The big consulting companies are reporting more pleas for help from high-tech firms trying to craft professional business plans. Many young firms are seriously inept at making business models and plans, and a dire need for cash has sent them to the consulting departments of local accounting companies.
During the wild flight of the high-tech industry it was enough for an investor just to glance at a business plan's cover before agreeing to invest in a start-up company. Now, the entrepreneurs know that without a professional analysis of a firm's operations, an understanding of the market in which it is to operate, and the formulation of appropriate business strategy, start-ups have no chance of survival.
"During the era of euphoria," says Ido Kapner, a senior business planning consultant at the Kesselman PWC consulting firm. "The investors, who were venture capital funds and `angels,' just needed some sort of plan and did not pay much attention to the details."
Kapner recalls that there were some companies that received business plans via fax or e-mail without the client ever meeting the author of the plan. Michael Burshtine, a managing partner of Kesselman, says the entrepreneurs are not the only ones to blame for that phenomenon.
"Even though they had no experience in business management, they were trying to solve problems that the greatest executives could not have coped with," he says. "The entrepreneur had to cope simultaneously with technological, administrative and marketing aspects and also educate the market to adopt the products that he had developed.

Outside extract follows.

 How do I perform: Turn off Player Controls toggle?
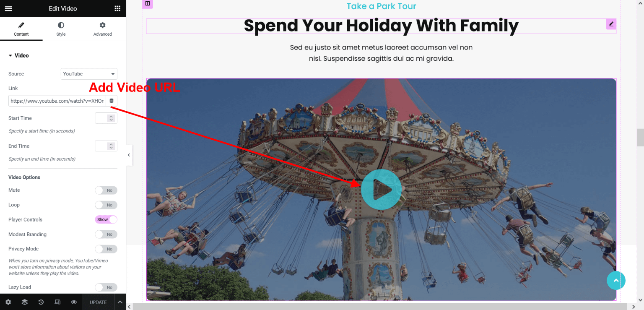pos(106,219)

Many of the entrepreneurs simply asked an English-speaking colleague to prepare a business plan because they didn't have any money. Afterward they raised capital, in many cases much too easily, and that complicated matters even more."
There are currently about 900 start-ups in Israel that obtained investments from VC funds. Several dozen of these start-ups closed during the past year and a few hundred more will close over the next two years, according to industry forecasts.

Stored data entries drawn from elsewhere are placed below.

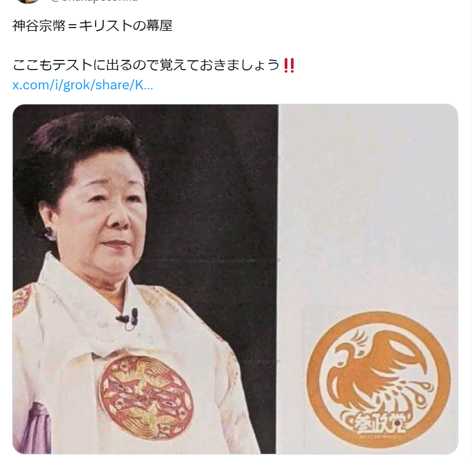Viewport: 476px width, 457px height.
Task: Click the red double exclamation emoji
Action: pos(289,66)
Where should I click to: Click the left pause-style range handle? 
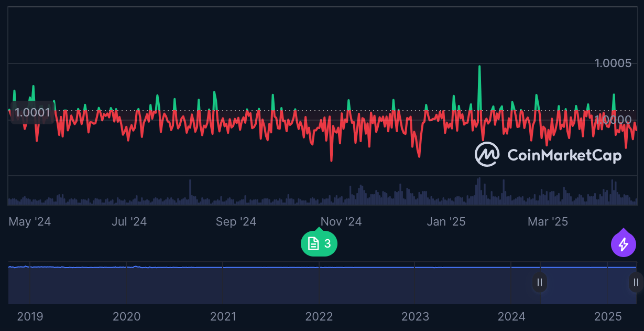(539, 282)
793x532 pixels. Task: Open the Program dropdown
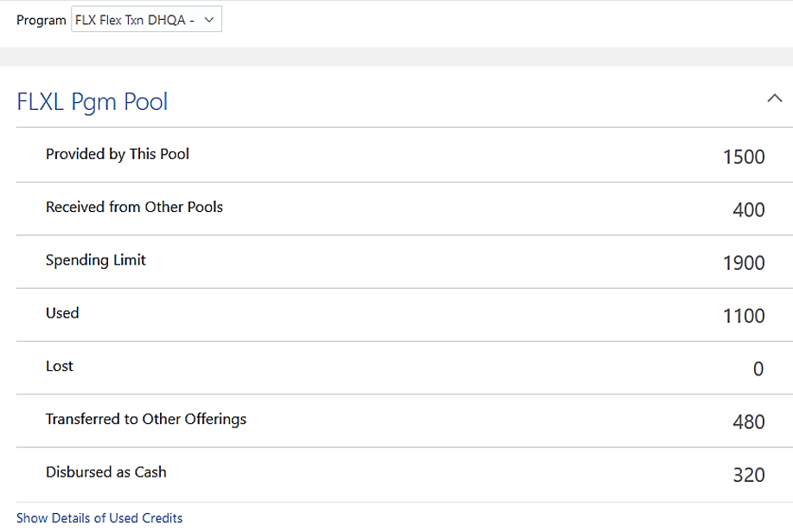pyautogui.click(x=146, y=20)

In addition to these, there are hundreds of start-ups that have not yet raised funds from VC funds. In order to progress to the next stage of their development, many start-ups have to change their business models and formulate a clear strategy.

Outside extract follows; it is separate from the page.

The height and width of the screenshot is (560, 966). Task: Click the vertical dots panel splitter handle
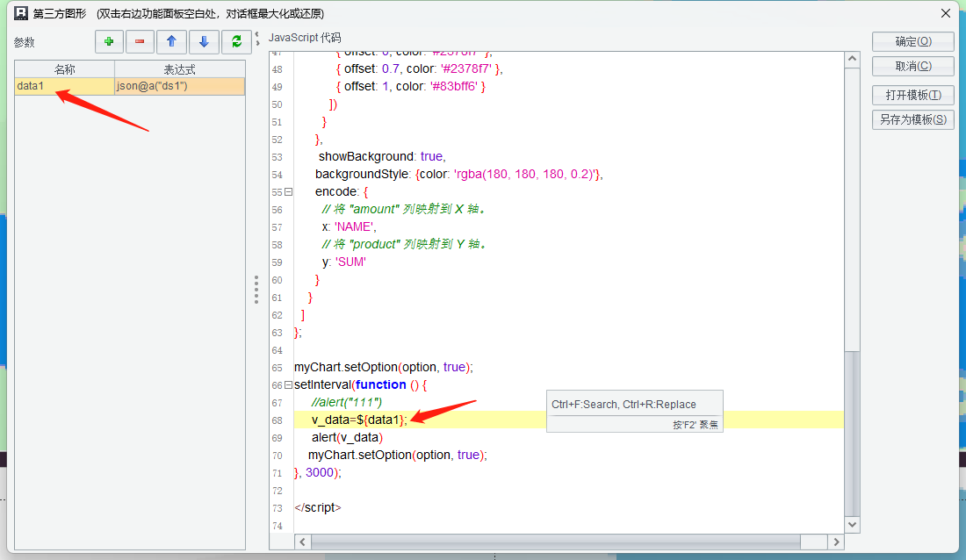tap(256, 290)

It costs $10,000-$15,000 to prepare a business plan for a start-up and several tens of thousands of dollars to prepare a business plan for a telecommunications tender or a big business deal.
Eran Shalev, a partner and department head at KPMG-Somekh Chaikin, says that in the past few months there has been a change in the approach of small companies. "The essential change is in the business plans of the small companies," says Shalev. "The large accounting firms set up departments that provide these companies with comprehensive services covering financing, accounting, taxation, consulting and payroll. One has to really get to know the technology companies in order to build them an appropriate plan.
"One of the characteristic problems of many business plans was the general definition of the market in which they were operating, and this led to the drawing of erroneous conclusions. A company that developed solutions for the cellular Internet, for example, calculated the forecast of its operations without isolating the field in which it was operating. The calculation was made like this: If the whole market amounts to $20 billion, it is enough to capture 1 percent of it to have revenues of $200 million," explained Burshtine. This formula resulted in double errors because not only were the forecasts overoptimistic, it also turned out that the overall view of the market was inapplicable.
"A business plan must have several legs to stand on," Burshtine continued. "The first is the correct definition of the market and the establishment of correct data. One has to be hooked up to expensive databases and small enterprises cannot bear such costs. Even obtaining the correct data does not solve the problem because the information does not always address the specific needs of the company.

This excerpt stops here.